--- DATA SUPPLIED ---

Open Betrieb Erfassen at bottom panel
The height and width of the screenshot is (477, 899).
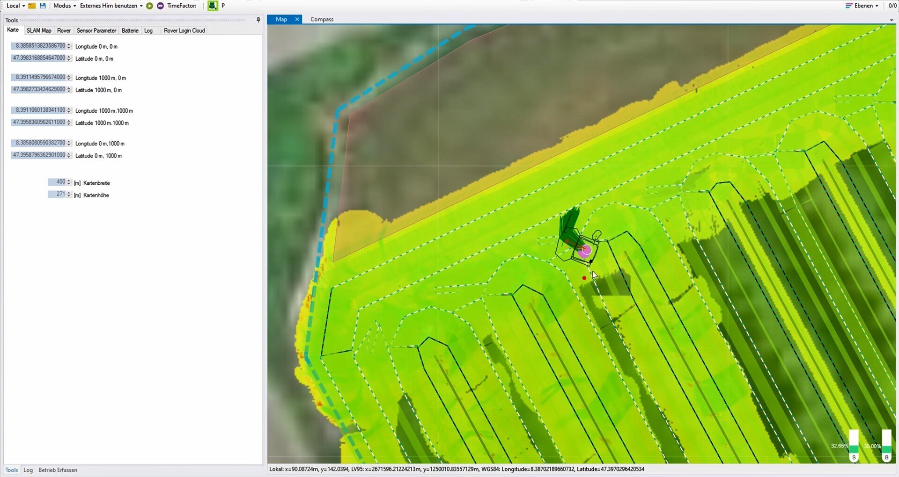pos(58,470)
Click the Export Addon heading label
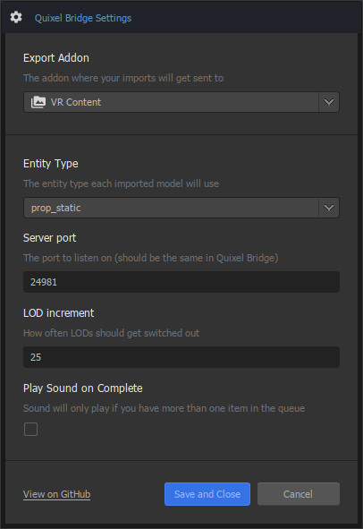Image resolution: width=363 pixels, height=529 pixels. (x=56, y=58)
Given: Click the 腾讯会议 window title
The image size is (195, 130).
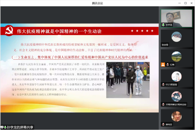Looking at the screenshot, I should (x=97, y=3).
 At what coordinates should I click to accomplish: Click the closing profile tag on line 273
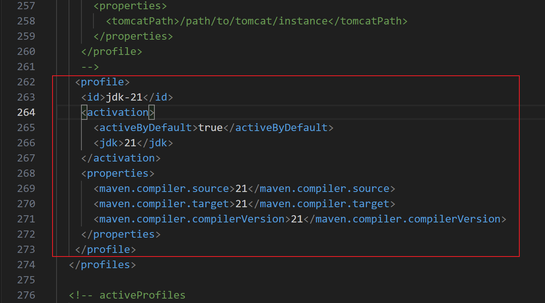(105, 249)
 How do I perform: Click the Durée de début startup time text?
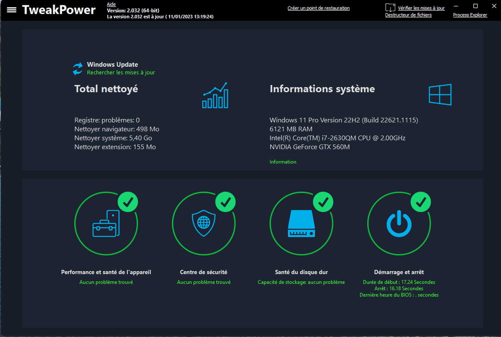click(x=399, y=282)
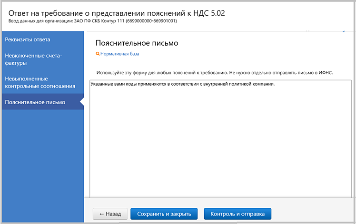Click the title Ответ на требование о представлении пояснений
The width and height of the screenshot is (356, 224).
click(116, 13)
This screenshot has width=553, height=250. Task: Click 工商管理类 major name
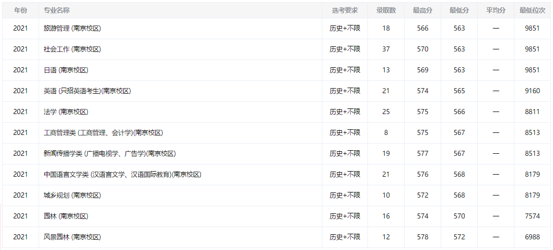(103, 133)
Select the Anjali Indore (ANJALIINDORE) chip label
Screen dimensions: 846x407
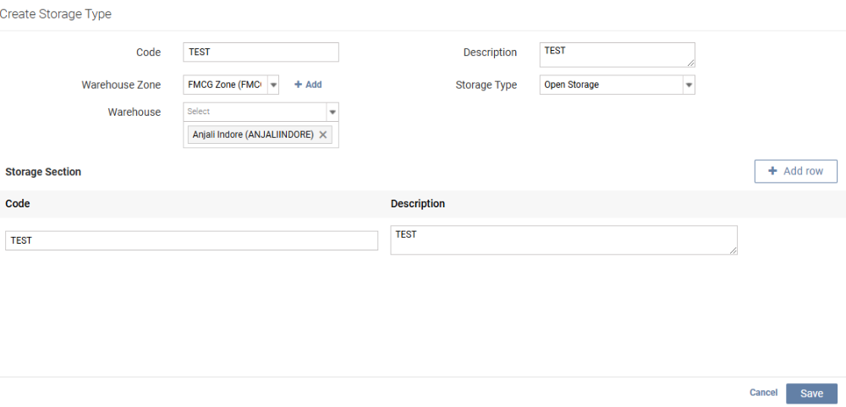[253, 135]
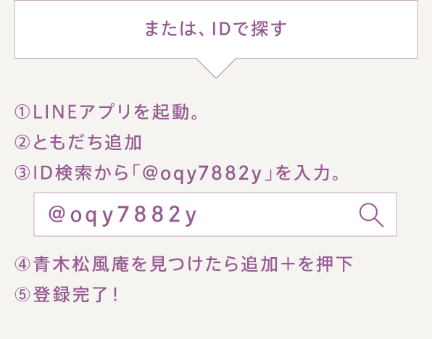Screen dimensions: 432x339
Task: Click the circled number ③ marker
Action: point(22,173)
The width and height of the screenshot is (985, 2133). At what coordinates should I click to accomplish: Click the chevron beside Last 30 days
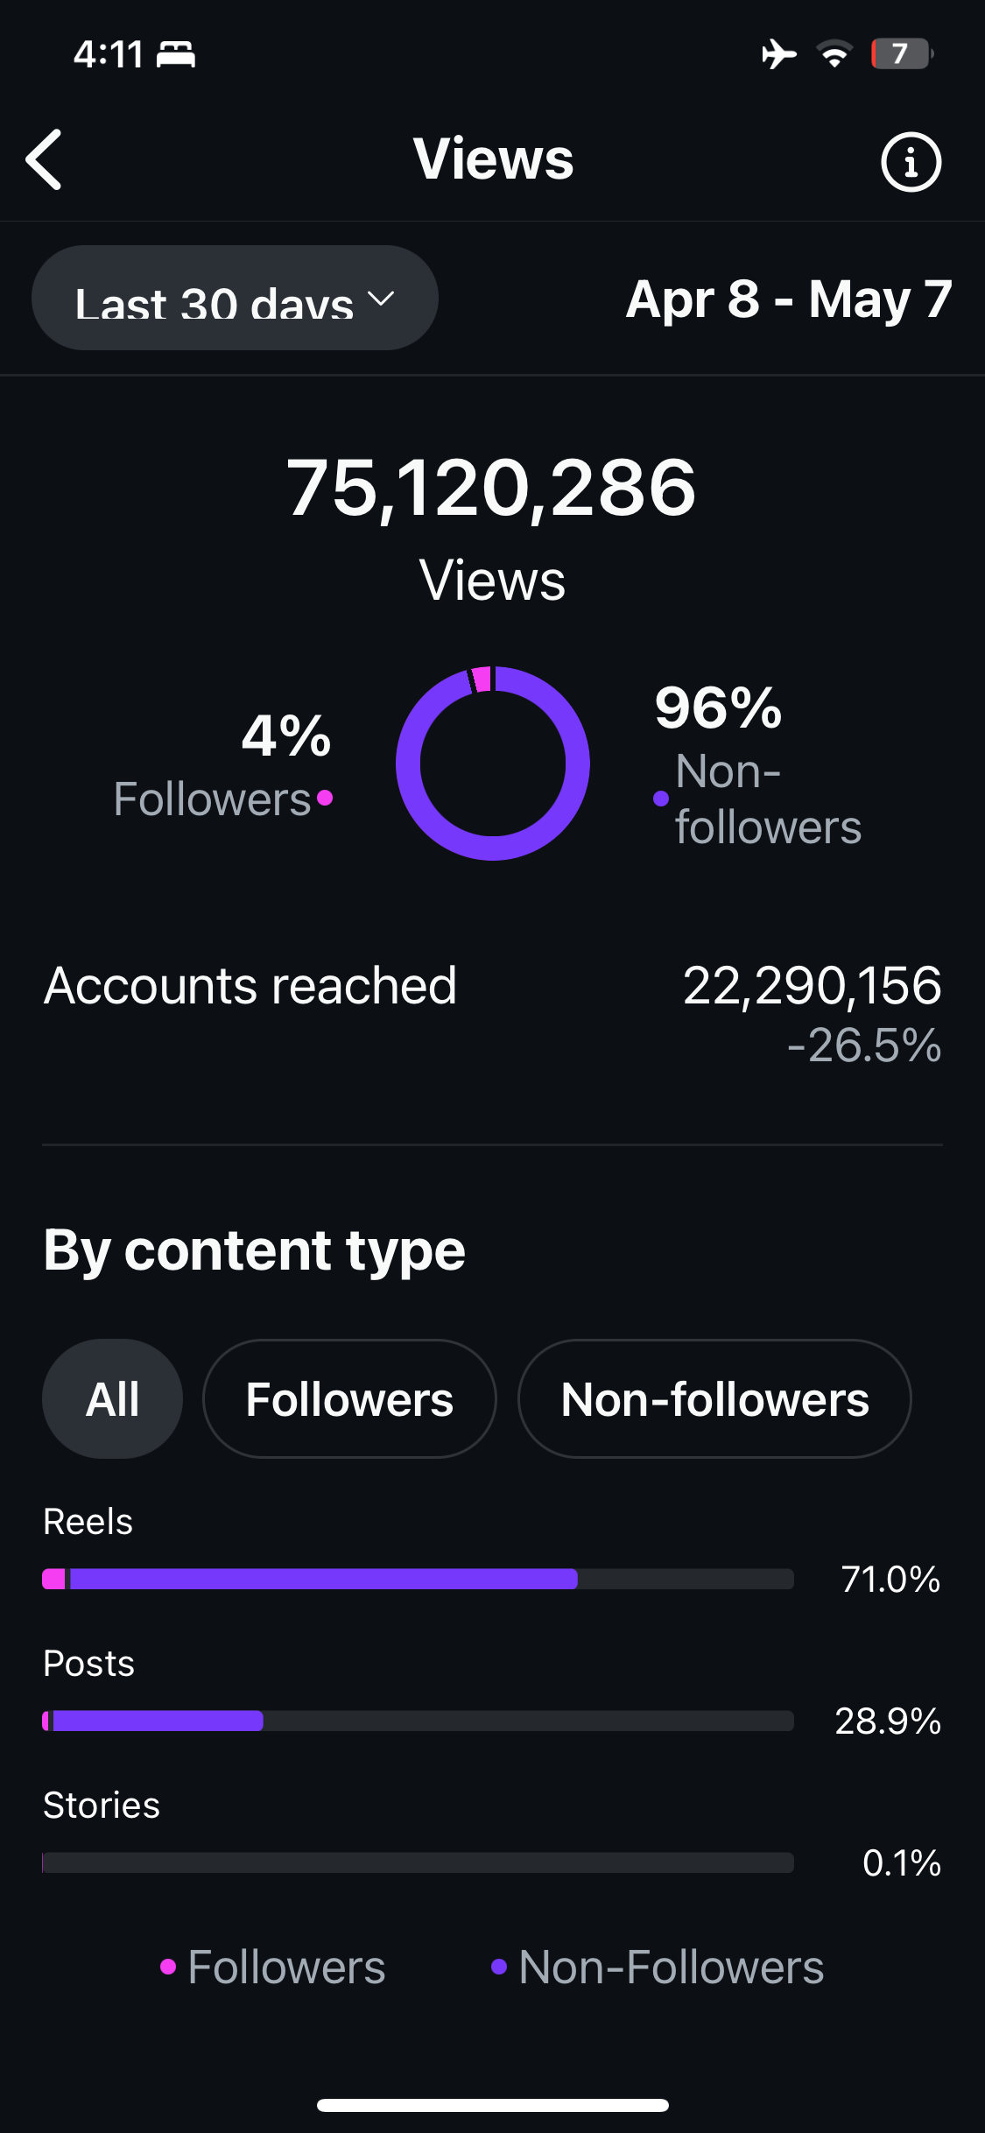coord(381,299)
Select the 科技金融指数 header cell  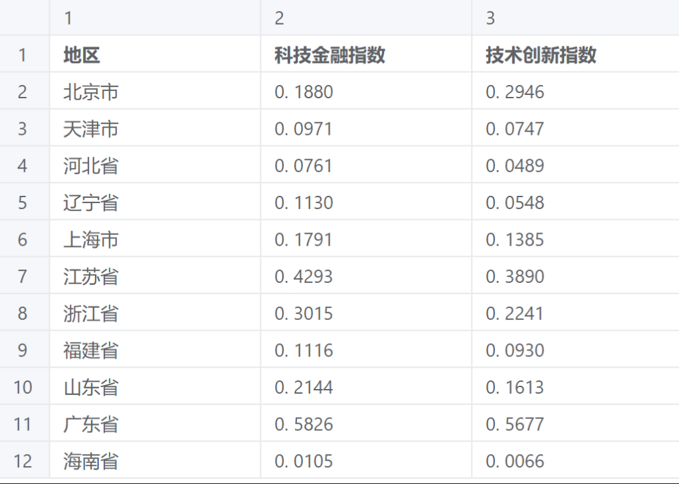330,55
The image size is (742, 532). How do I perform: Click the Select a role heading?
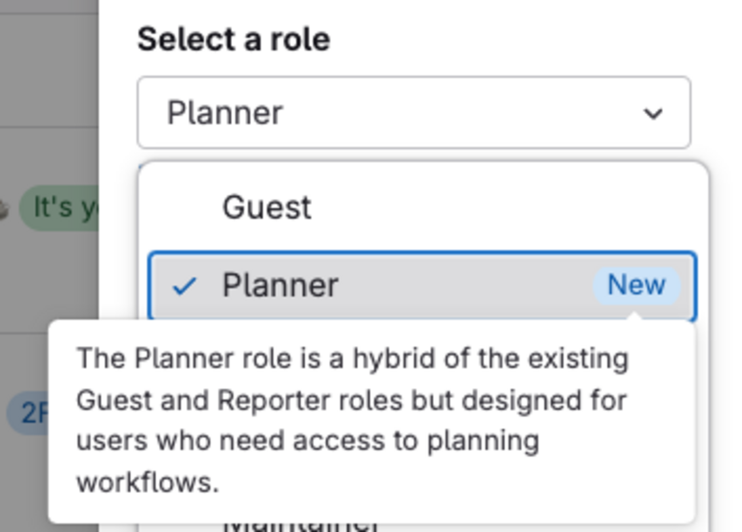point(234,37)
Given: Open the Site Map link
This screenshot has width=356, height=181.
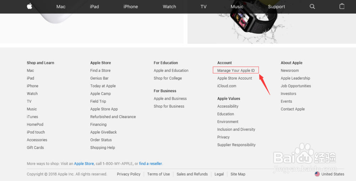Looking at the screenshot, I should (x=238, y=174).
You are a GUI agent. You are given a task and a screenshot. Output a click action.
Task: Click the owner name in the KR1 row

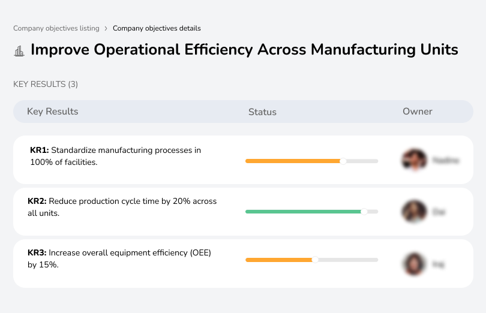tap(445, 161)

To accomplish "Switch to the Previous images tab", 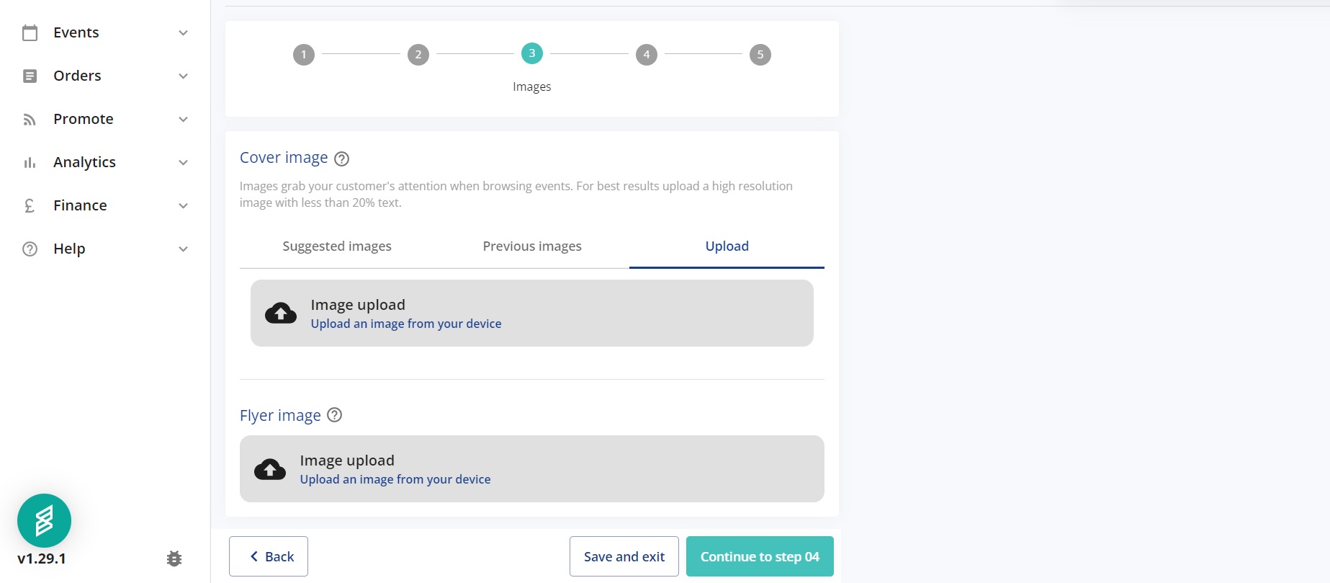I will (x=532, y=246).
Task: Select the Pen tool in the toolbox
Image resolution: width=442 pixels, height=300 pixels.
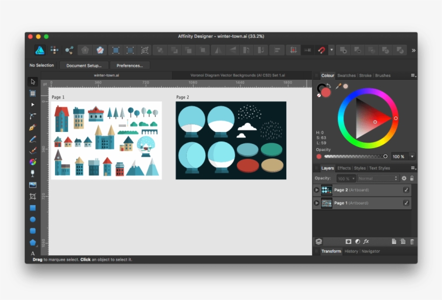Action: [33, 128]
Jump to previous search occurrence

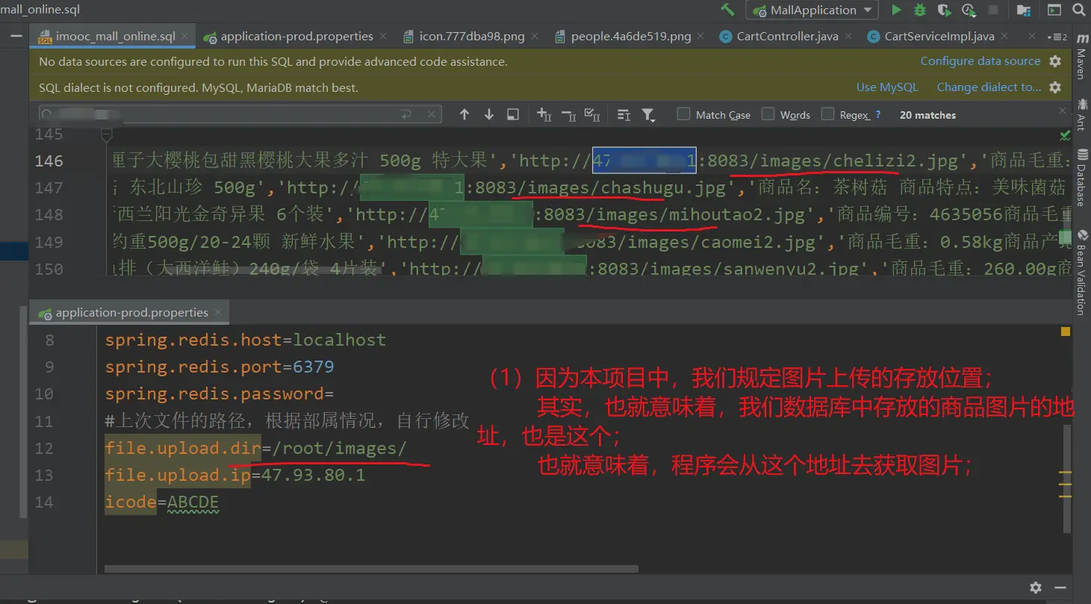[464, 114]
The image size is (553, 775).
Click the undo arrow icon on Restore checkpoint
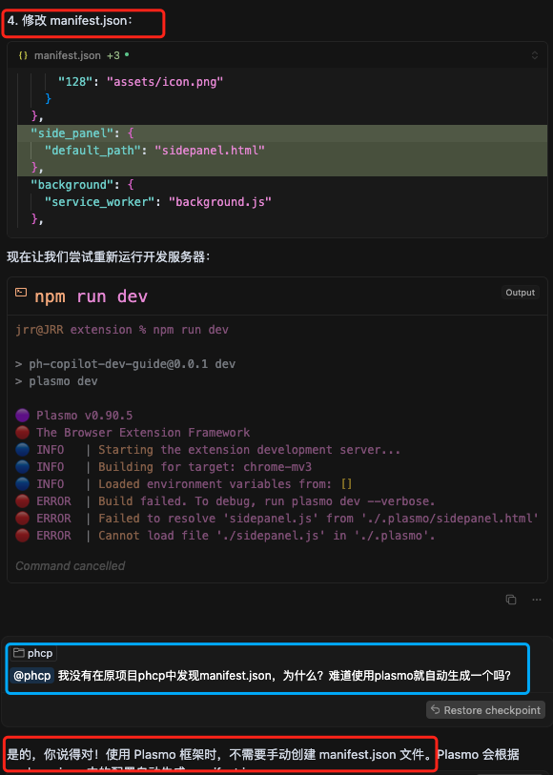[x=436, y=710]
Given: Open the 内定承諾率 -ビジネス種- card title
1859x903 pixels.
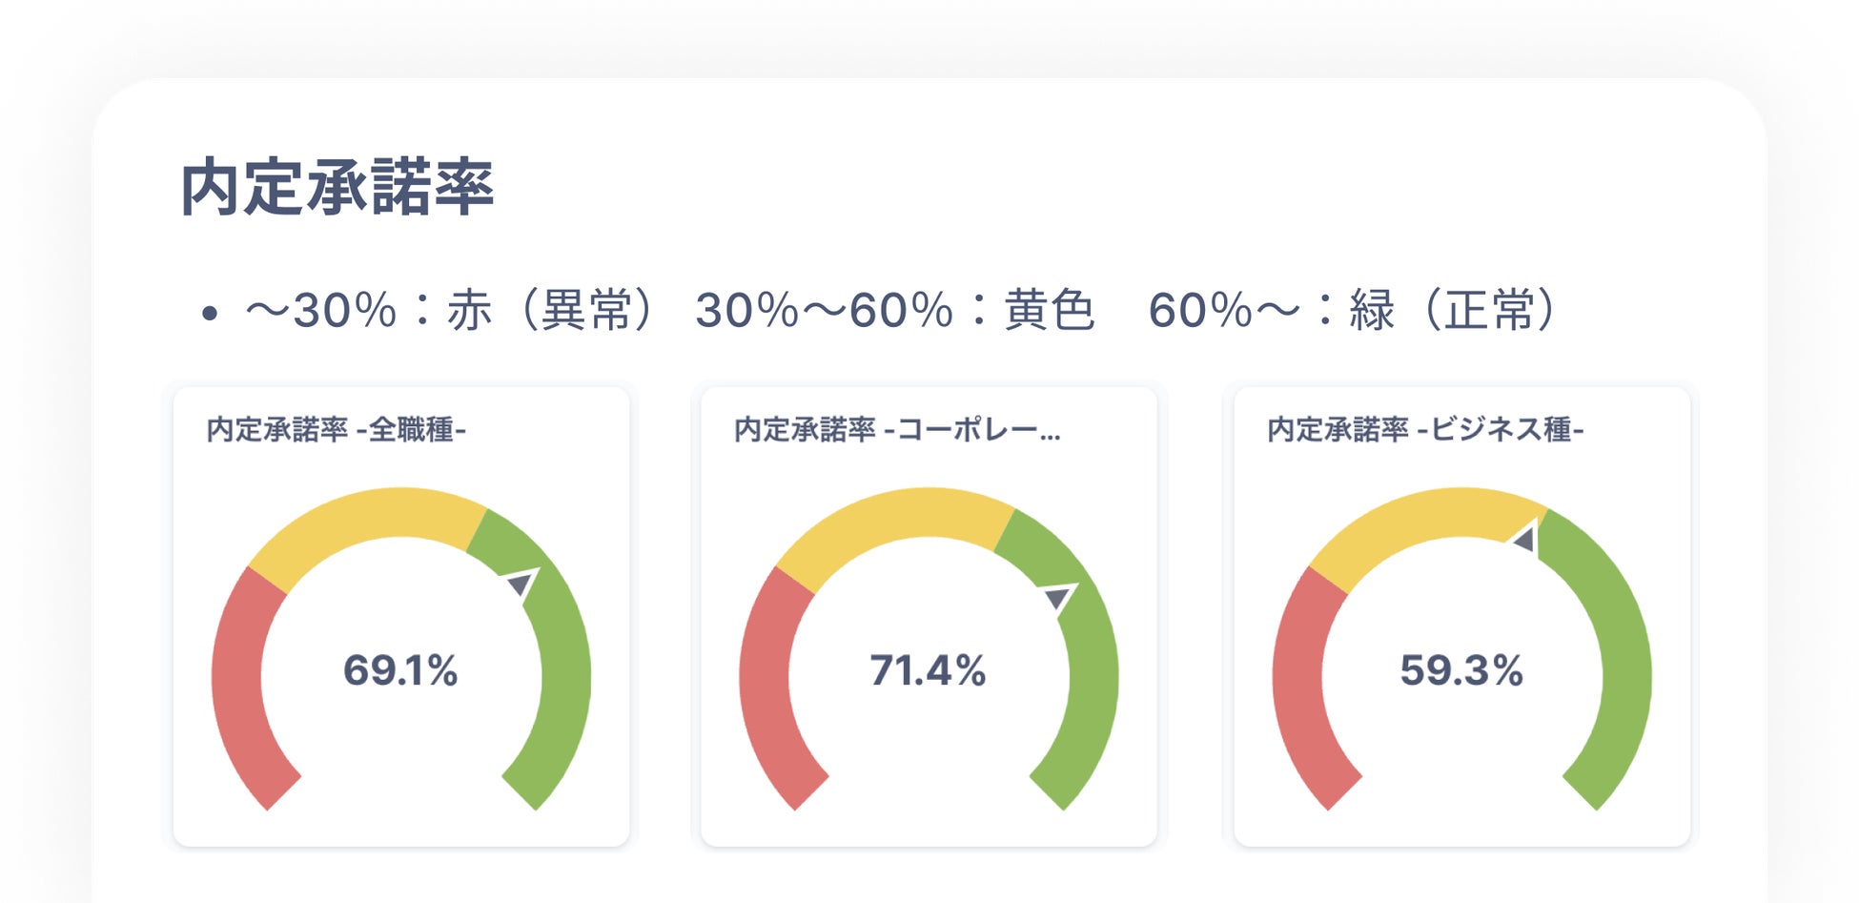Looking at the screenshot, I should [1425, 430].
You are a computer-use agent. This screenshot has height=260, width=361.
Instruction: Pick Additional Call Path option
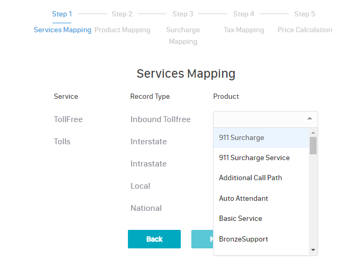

---

WHAT YOU WILL DO: Return only the number of lines in the data above that include the word "agent".

SOLVED EXERCISE: 2